The α-power trade-off · drag the threshold

The left curve is H₀ (no effect). The right curve is H₁ (true lift exists). The vertical line is the decision threshold. Drag it to see how α (false positive rate) and power (true positive rate) trade off.

α · false positive 0.050

power · true positive 0.876

β · false negative 0.124

Two kinds of mistakes

Type I · α

False positive — conclude lift exists when it doesn't. Convention: α = 0.05.

Type II · β

False negative — miss a real lift. Power = 1 − β, target ≥ 0.80.

The four levers of test design

n Sample size

More data tightens both curves: σ_diff ∝ 1/√n. The reliable lever — also the costly one.

T Test duration

In most settings just a proxy for n (longer test = more traffic). Independent of n only when modeling time-correlated effects.

δ MDE target

Raises the bar: larger MDE is easier to detect but smaller true effects slip through undetected.

σ↓ Variance reduction

CUPED: regress outcome on a pre-test covariate, variance ↓ by (1 − ρ²). ρ = 0.7 ≈ 2× free sample size.

σ → business units

2.8σ only becomes operational once you pick your baseline metric and cell size.
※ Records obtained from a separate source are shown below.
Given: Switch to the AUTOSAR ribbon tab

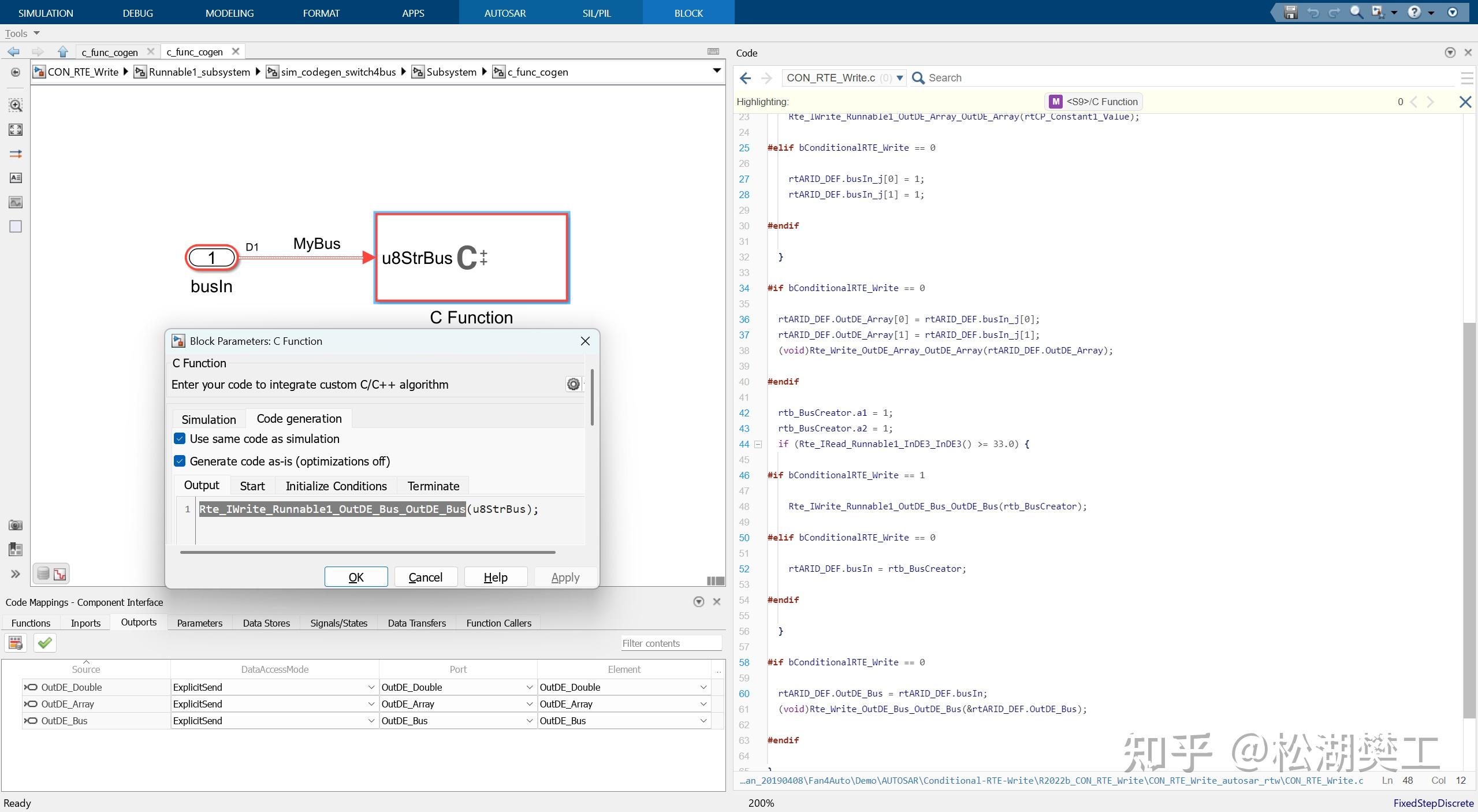Looking at the screenshot, I should point(504,13).
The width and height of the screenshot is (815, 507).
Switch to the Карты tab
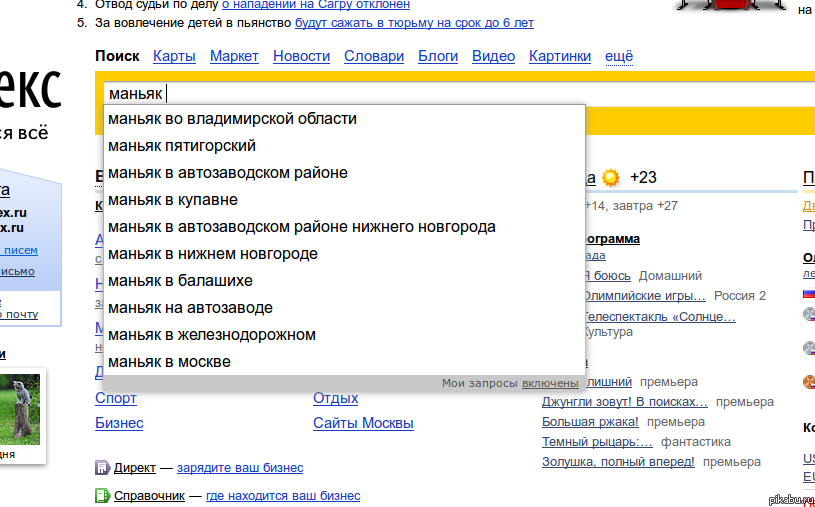click(174, 57)
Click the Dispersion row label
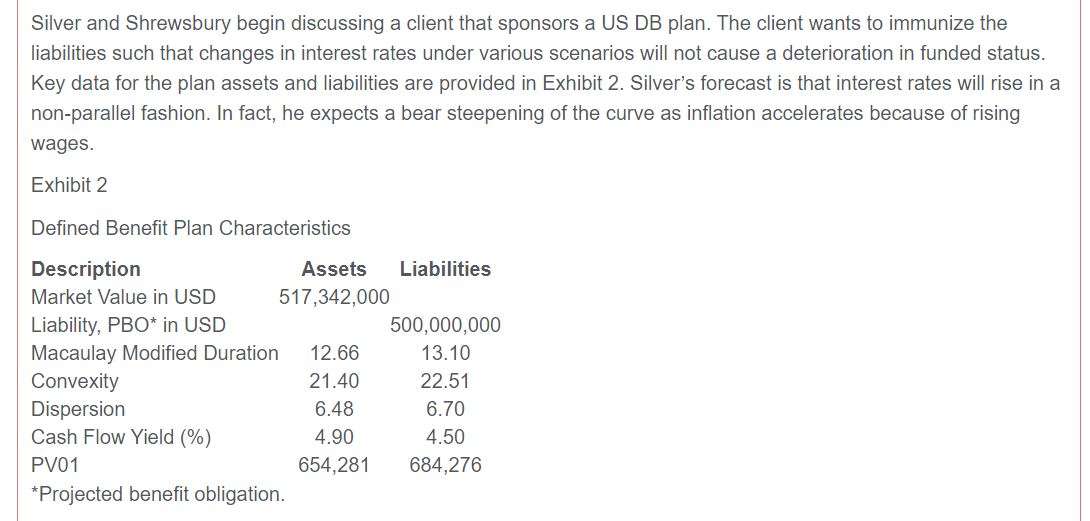This screenshot has width=1090, height=521. tap(78, 409)
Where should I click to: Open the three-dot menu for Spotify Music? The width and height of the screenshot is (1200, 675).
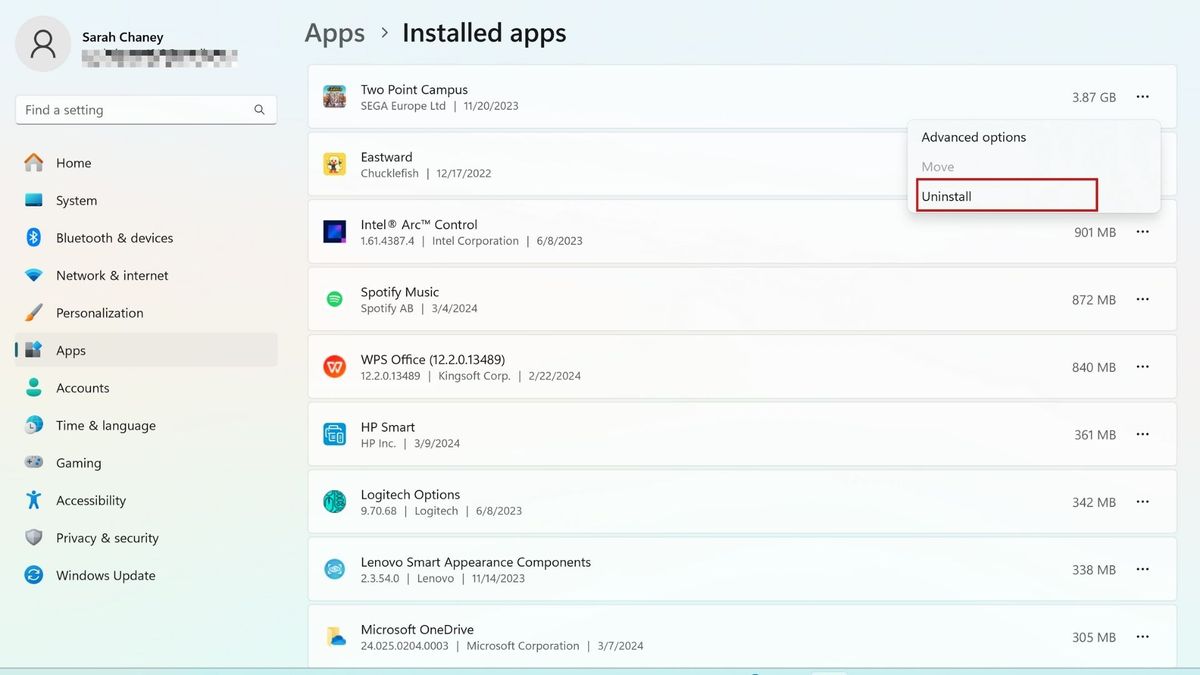click(1142, 299)
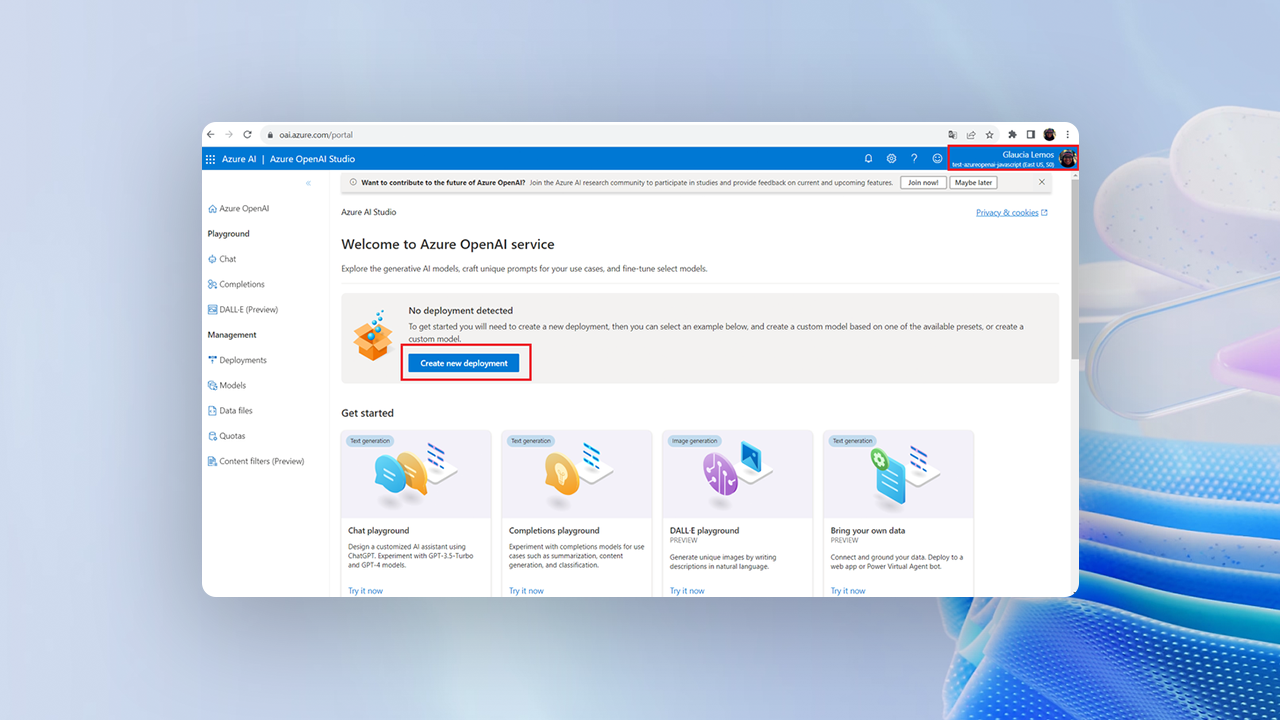Click the help question mark icon

click(914, 159)
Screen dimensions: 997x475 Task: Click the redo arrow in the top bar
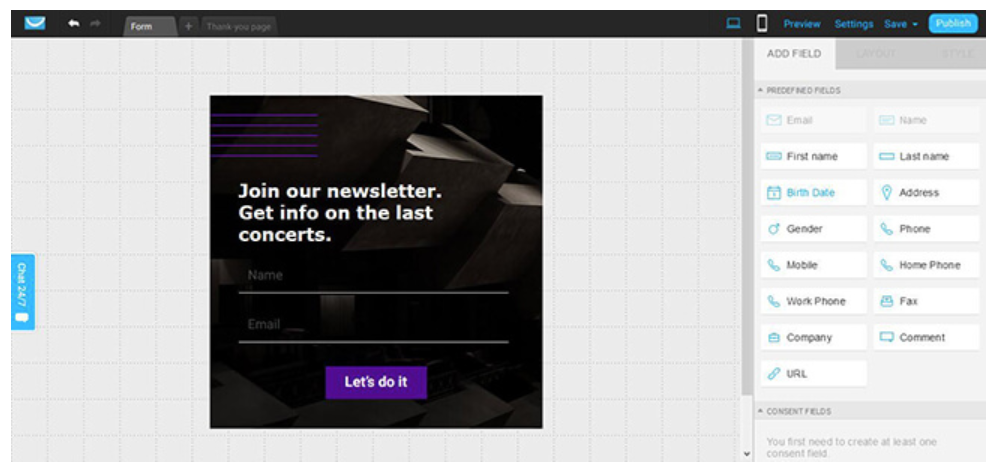(x=95, y=24)
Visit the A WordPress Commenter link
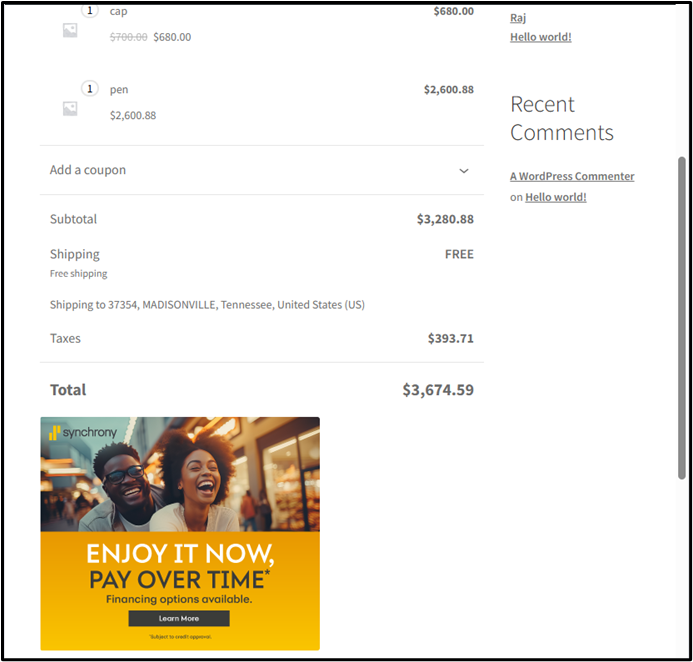Screen dimensions: 693x662 (572, 176)
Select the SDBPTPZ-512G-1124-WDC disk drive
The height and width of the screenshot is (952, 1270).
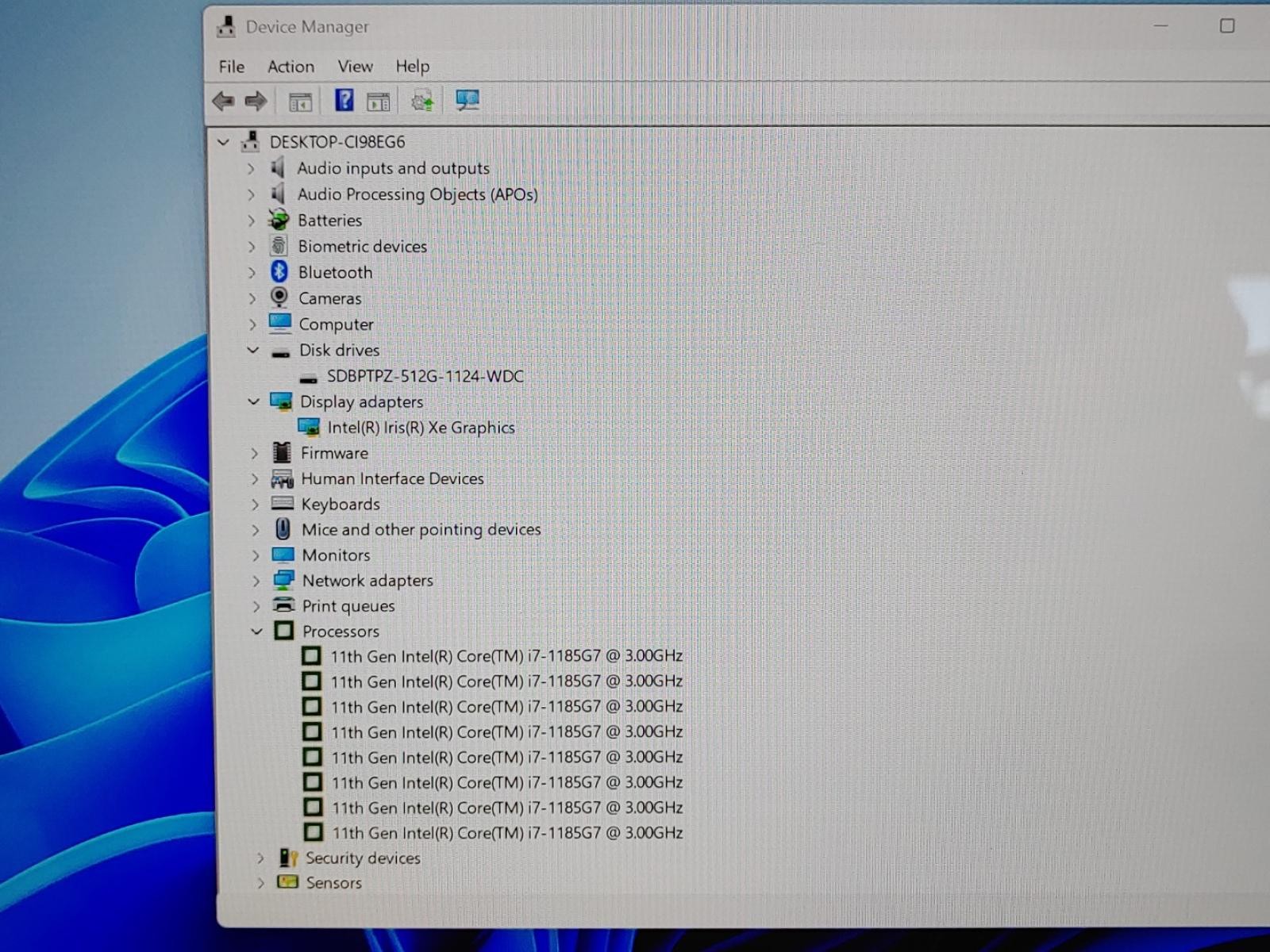tap(425, 376)
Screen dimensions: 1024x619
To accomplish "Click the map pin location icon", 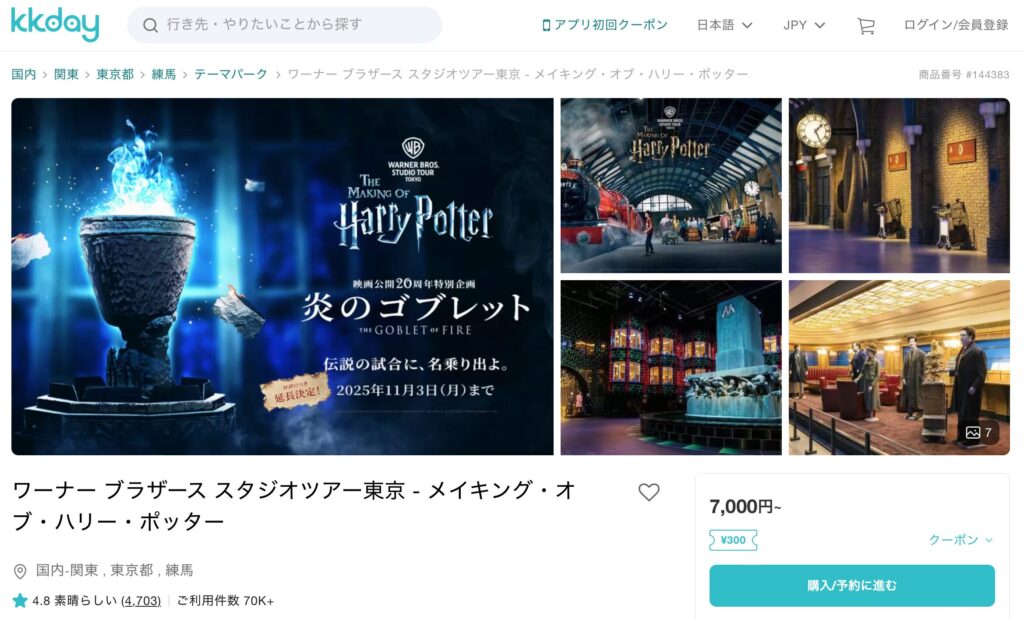I will tap(20, 571).
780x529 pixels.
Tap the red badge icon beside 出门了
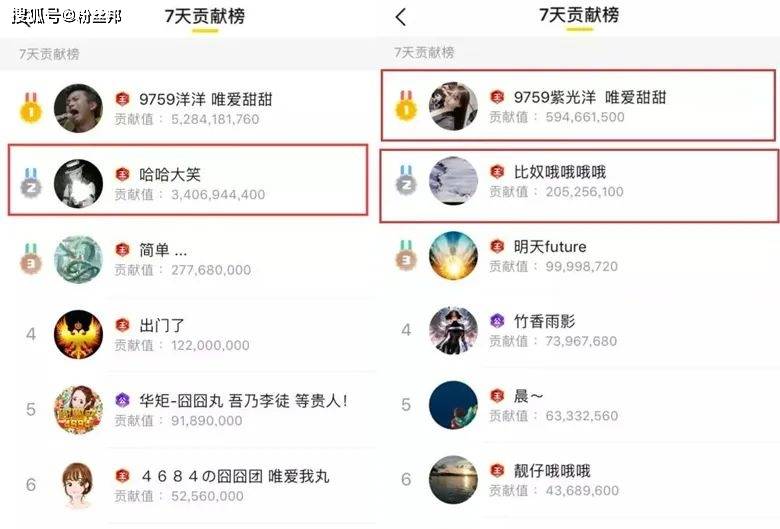(x=122, y=325)
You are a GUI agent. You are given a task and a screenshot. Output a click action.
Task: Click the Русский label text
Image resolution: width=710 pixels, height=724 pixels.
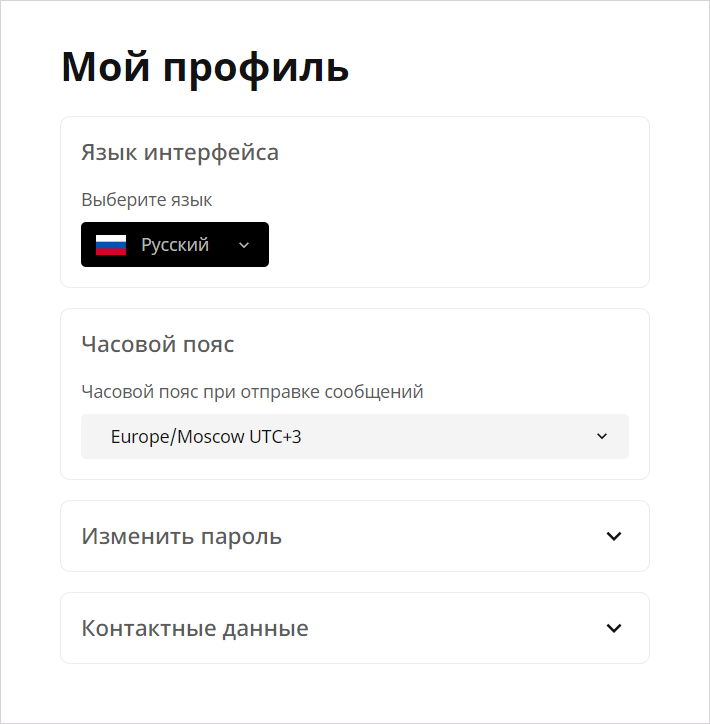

For a conversion rate p = 5% with n = 10,000 per cell: σ_diff ≈ √(2·0.05·0.95/10,000) ≈ 0.31% absolute. Then MDE = 2.8 × 0.31% ≈ 0.86% absolute — about a 17% relative lift. The interactive's "2.8σ" is the same picture for every test; the corresponding "what lift can I actually detect?" depends entirely on your p and n. One reconciliation: the figure's 2.8σ is the 88%-power picture at one-sided α = 0.05, while the sample-size formula below targets 80% power, where the separation is z_α + z_β ≈ 2.49σ (hence (z_α+z_β)² ≈ 6.18). Same machinery, two design points — pick your power and the multiplier follows.

Sample size formula

Two-sample z-test for means: n ≈ 2(z_α + z_β)² · σ² / Δ². For proportions: n ≈ 2(z_α + z_β)² · p(1-p) / Δ². At α = 0.05 (one-sided) and power = 0.80, (z_α + z_β)² ≈ 6.18. Halving the MDE you want to detect requires 4× the sample. The cost of small effects compounds.

One-tailed vs two-tailed

One-tailed

Directional — "does marketing increase GMV?" All α on one side → more power. Only when you've genuinely pre-committed that you don't care about negative effects.

Two-tailed

Non-directional — marketing could help or hurt; α split across both tails → less power. Use whenever harm is possible — cannibalization, brand damage, opportunity cost of crowding out a better channel.

Don't peek

The α math assumes one test, at the planned end. Each early peek at α=0.05 is another shot at rejecting H₀ — five peeks pushes effective α to roughly 14%. If you must look mid-test, use a sequential design that spends α correctly: group-sequential boundaries (O'Brien-Fleming, Pocock), alpha-spending functions, or mSPRT / e-processes for fully sequential. "I'll just check on Wednesday" is not one of them.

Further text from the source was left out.